The nipple can be plastic or metal. Plastic nipples are preferred if acidic, basic or inorganic chemicals are being stored, since such chemicals can react with and corrode metal. A valve 100 can be rotated onto the section 105 of the nipple 80, which extends out of the outlet 20, beyond outer wall 35 as shown in FIG. 8. In another embodiment, a valve having an integral, externally threaded portion 110 which corresponds to the connector and which can be screwed directly into the outlet can be employed, thereby eliminating the need for a separate connector or nipple, as shown in FIG. 9. It is also possible that the first cylindrical surface 25 of the outlet be smooth, for accommodating a connector of, for example, polyvinylchloride (PVC). In this case, the nipple is cemented to the outlet with solvent cement, as is known in the art.
The three sealing surfaces provide increased sealing surface area between the parts, and therefore greater assurance against leakage than outlets in the prior art. Threading increases the sealing surface area even more. A liquid must by pass each of the three sealing surfaces 25, 45 and 55, to escape around the nipple 80. If plastic should separate from the first sealing surface 25 due to cold flow, for example, the other sealing surfaces will still provide adequate protection against leakage. In addition, the three sealing surfaces give increased support to the nipple 80 and valve 19. This gives the outlet, nipple and valve greater strength against mechanical stress which could deform the outlet or loosen the nipple than the means employed by the prior art. Even if some deformation or cracking of the outlet occurs, the triple seal will prevent or substantially reduce leakage. The exposure of the nipple to corrosive chemicals could also cause leakage, which is similarly resisted by the triple sealing outlet.
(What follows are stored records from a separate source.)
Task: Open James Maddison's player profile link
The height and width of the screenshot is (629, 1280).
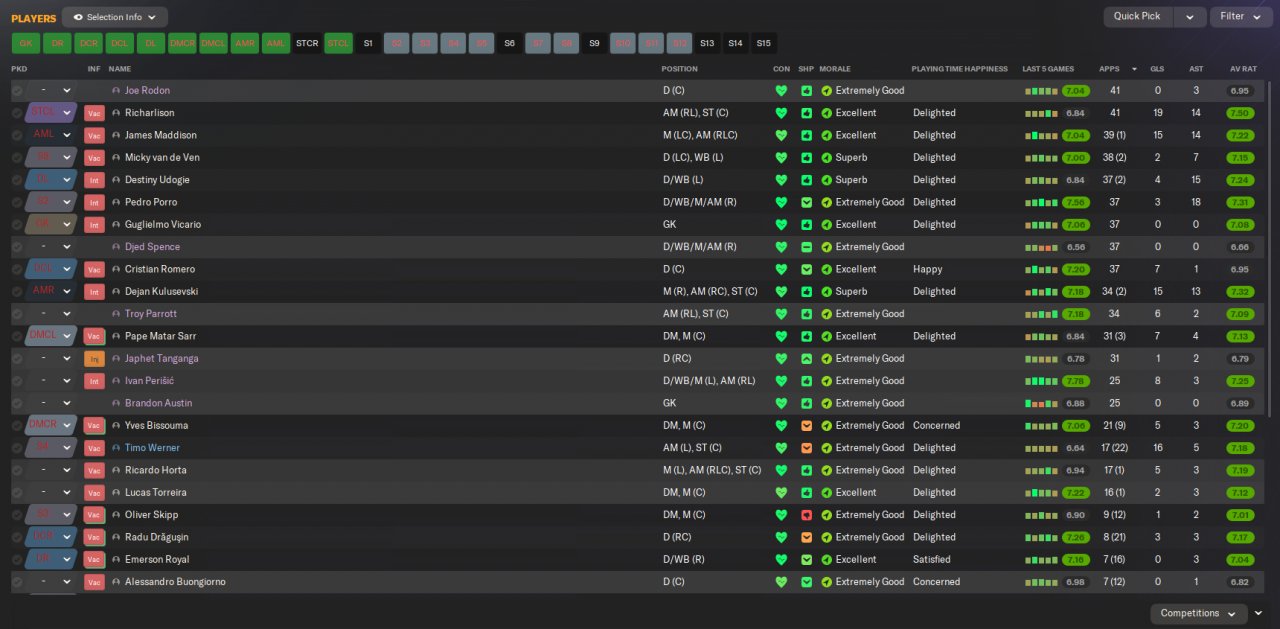Action: point(160,135)
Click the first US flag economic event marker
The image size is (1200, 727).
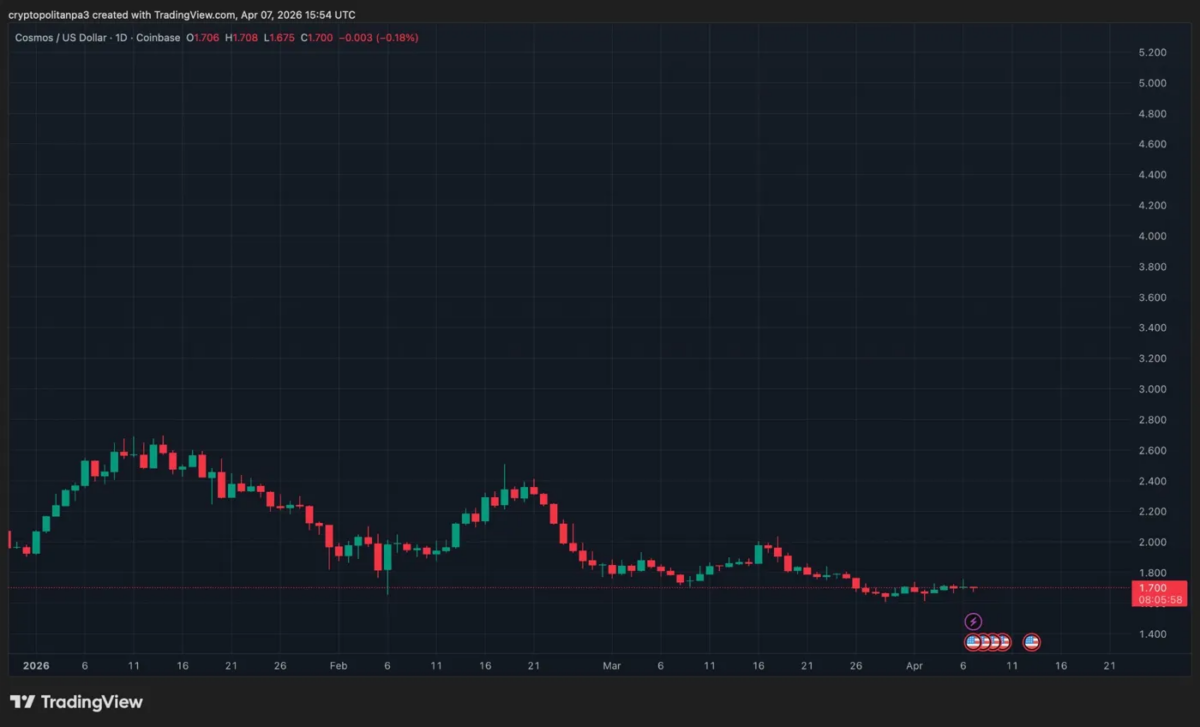pyautogui.click(x=973, y=642)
As stated above, the second cylindrical surface 55, and the corresponding surface on the connector can also be threaded for even greater sealing. A connector 81 with a threaded inner surface 96 is shown in FIG. 7. This is preferred if the container is to be pressurized, for example, which can put added stress on the outlet. Pressurization is often used with containers holding corrosive chemicals, such as sulfuric and nitric acid. The pumps which are typically used to draw stored liquids through the valve, connector and outlet, can be degraded by the chemicals. Instead of using the pumps, the container can be pressurized to between 60-100 psi through the opening 23. The air pressure forces the liquid out of the container when the valve 100 is opened.
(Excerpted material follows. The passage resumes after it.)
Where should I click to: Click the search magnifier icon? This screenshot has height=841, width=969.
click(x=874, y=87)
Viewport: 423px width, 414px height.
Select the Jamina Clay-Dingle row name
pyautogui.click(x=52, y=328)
In a preferred method for forming the outlet in a plastic container, a plug in the shape of the outlet is placed in a mold. The plug is removed from the mold before the finished tank is removed. The threaded surface 25 can be formed by either threading the exterior of the plug or with a machine tool, such as a tapping tool, in a manner known in the art, after the formation of the container.